It’s sufficiently mature and rarely causes trouble, but since it’s a technology that will continue to be used, knowing its behavior is meaningful.
Full Virtualization and Paravirtualization of NICs
A quick review. Full virtualization is a type of virtualization where the guest itself cannot recognize that it is running in a virtual environment. The host needs to completely emulate the behavior of devices used by the guest. To emulate devices, a large number of traps occur, and the CPU is used for host-side processing. Also, when device emulation is performed in a host-side user process, delays due to scheduling waits occur.
On the other hand, with paravirtualization, the guest recognizes that it is running in a virtual environment and cooperates with the host to improve performance. virtio operates virtual devices through device drivers dedicated to paravirtualization.
Architecture
The configuration consists of a front-end driver and a back-end driver connected by vring.
- Front-end driver
- Runs on the guest side. Sends I/O issued by the guest OS to the back-end driver via vring.
- Back-end driver
- Runs on the host side. Sends I/O received via vring to physical devices.
Virtio Specification
OASIS, the organization that standardizes SAML and ebXML, summarizes the specification as Virtual I/O Device (VIRTIO) Version 1.1. It defines the specifications for callbacks and various data structures.
Virtqueue
The part responsible for actual I/O. By sharing a portion of guest physical memory with the host side, bidirectional reads and writes can be realized.
It also has a mechanism to send notifications in both directions: to the host via MMIO, and to the guest via interrupts.
Functions like disable_cd and enable_cb can communicate interrupt suppression to the other side.
For example, when the guest-side driver doesn’t need interrupts for a certain period, it tells the host side with disable_cd.
When sending a notification, call kick.
struct virtqueue_ops { int (*add_buf)(struct virtqueue *vq, struct scatterlist sg[], unsigned int out_num, unsigned int in_num, void *data); void (*kick)(struct virtqueue *vq); void *(*get_buf)(struct virtqueue *vq, unsigned int *len); void (*disable_cb)(struct virtqueue *vq); bool (*enable_cb)(struct virtqueue *vq); };https://elixir.bootlin.com/linux/v2.6.31/source/include/linux/virtio.h#L61
Vring
Vring is an implementation of the Virtqueue specification using a ring queue structure. It consists of three data regions. I’ll summarize the detailed behavior of each data region another time.

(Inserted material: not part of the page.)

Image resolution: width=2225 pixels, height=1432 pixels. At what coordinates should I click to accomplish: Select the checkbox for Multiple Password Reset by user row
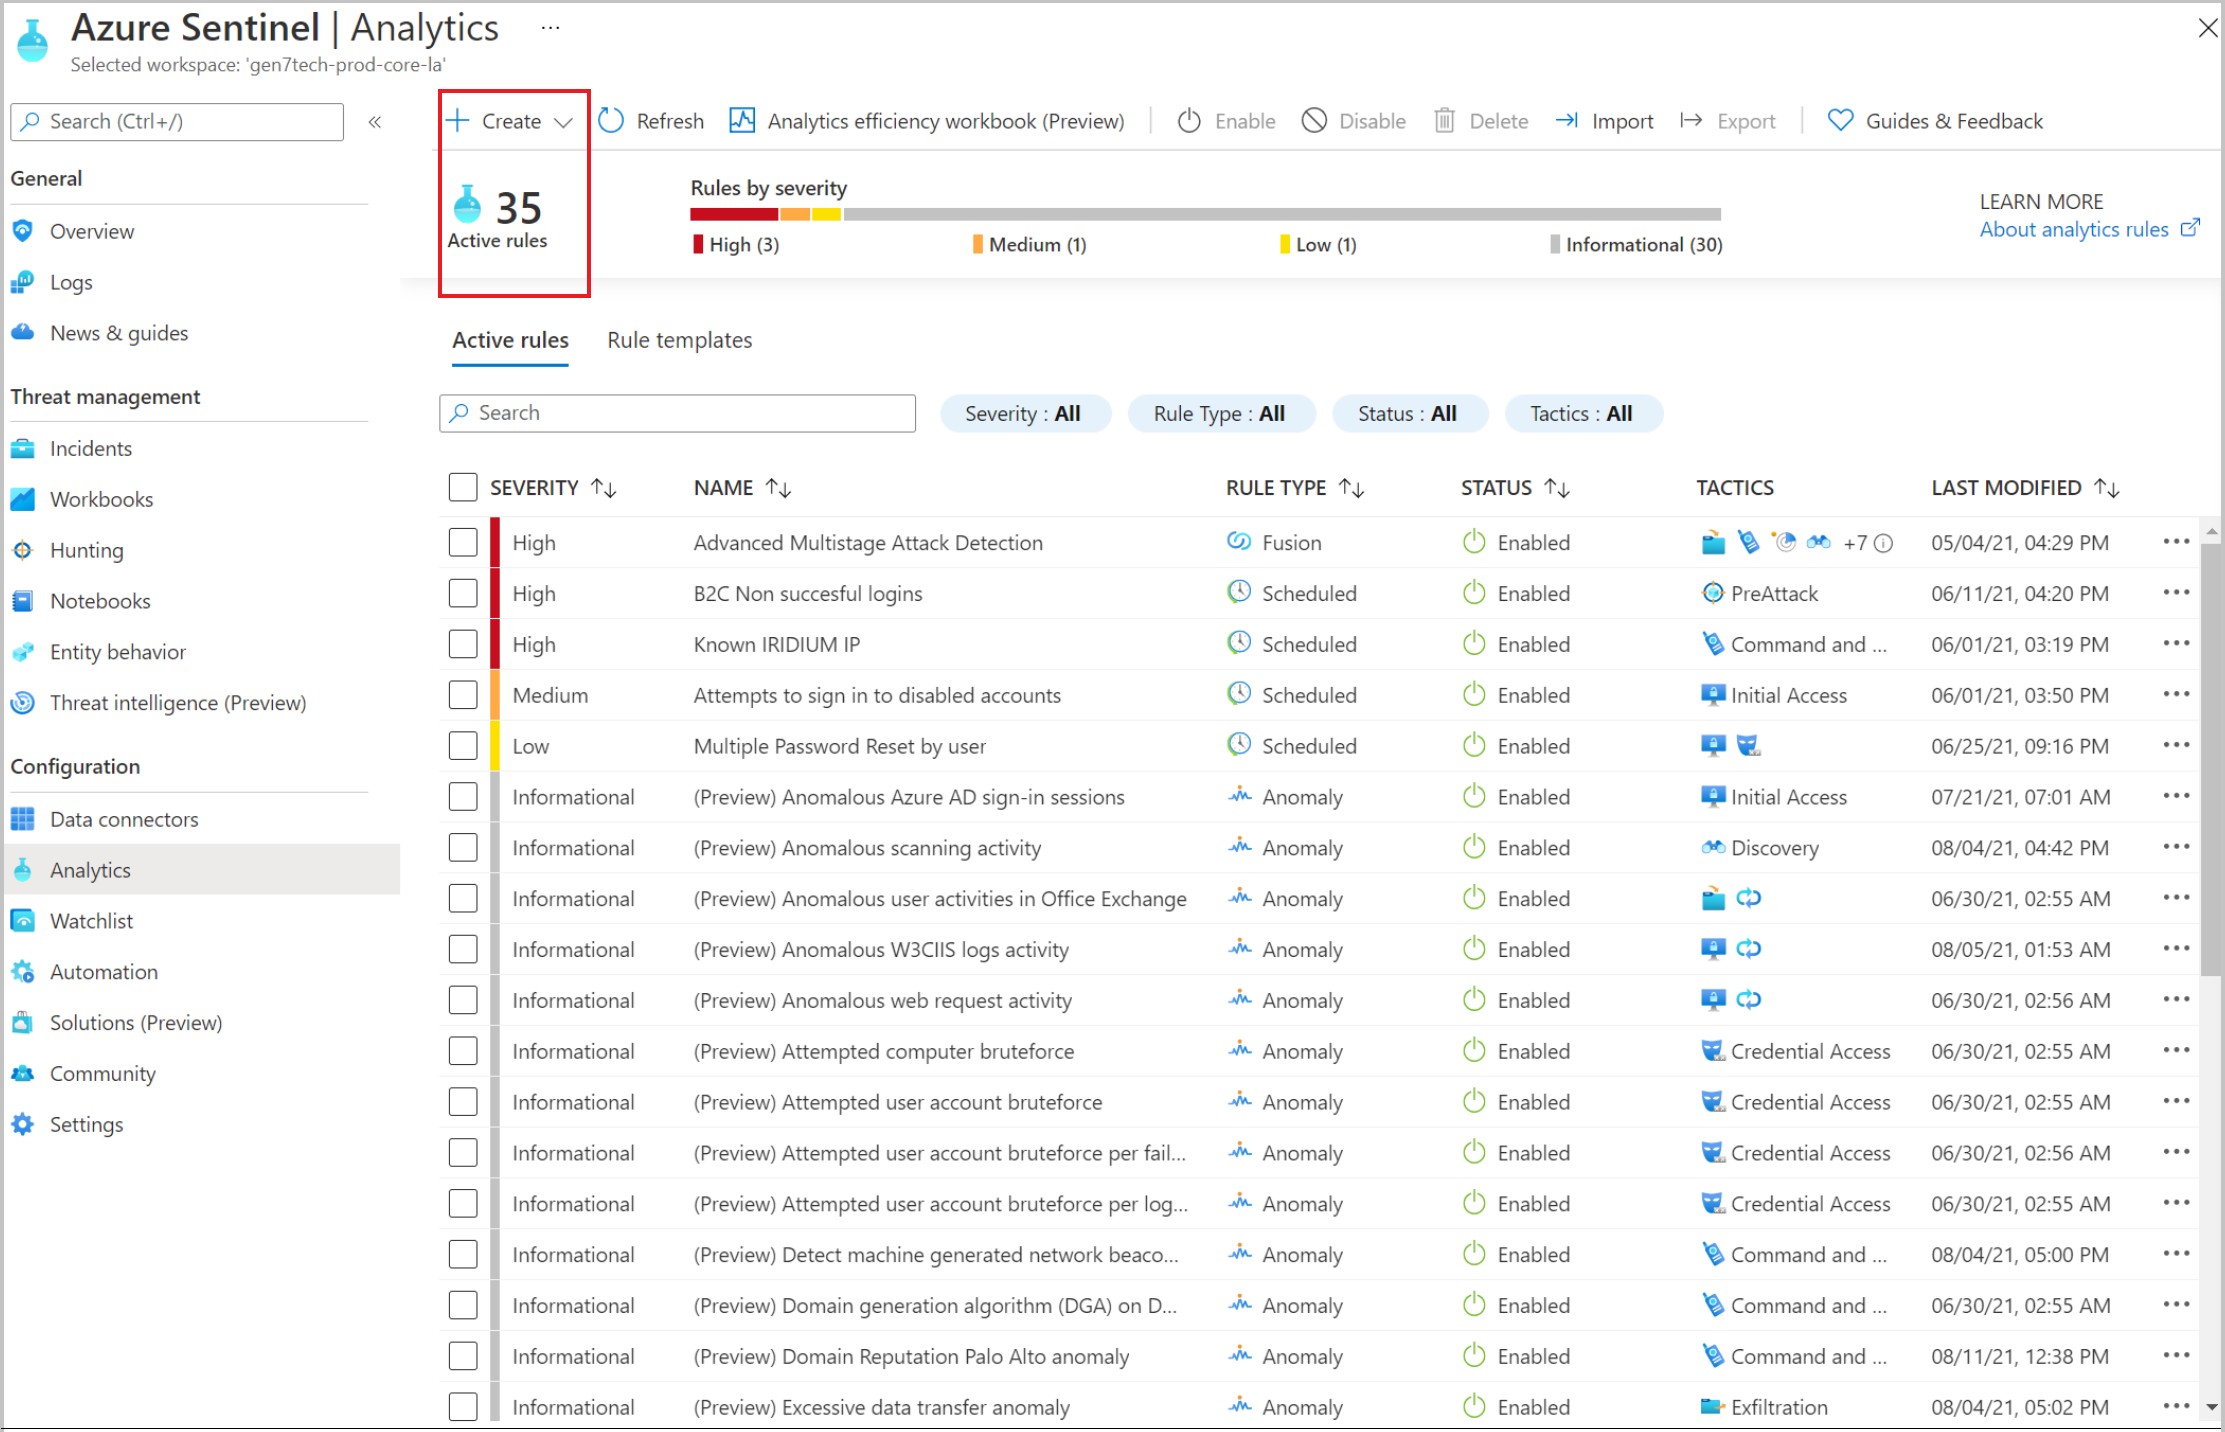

vring_desc- Array of “guest physical address and length”
vring_avail- Which descriptors are available
vring_used- Which descriptors have been used
Code Reading
struct virtio_driver corresponds to the front-end driver.
A Virtio device corresponds to struct virtio_device, which allows access to struct virtio_config_ops and struct virtiqueue.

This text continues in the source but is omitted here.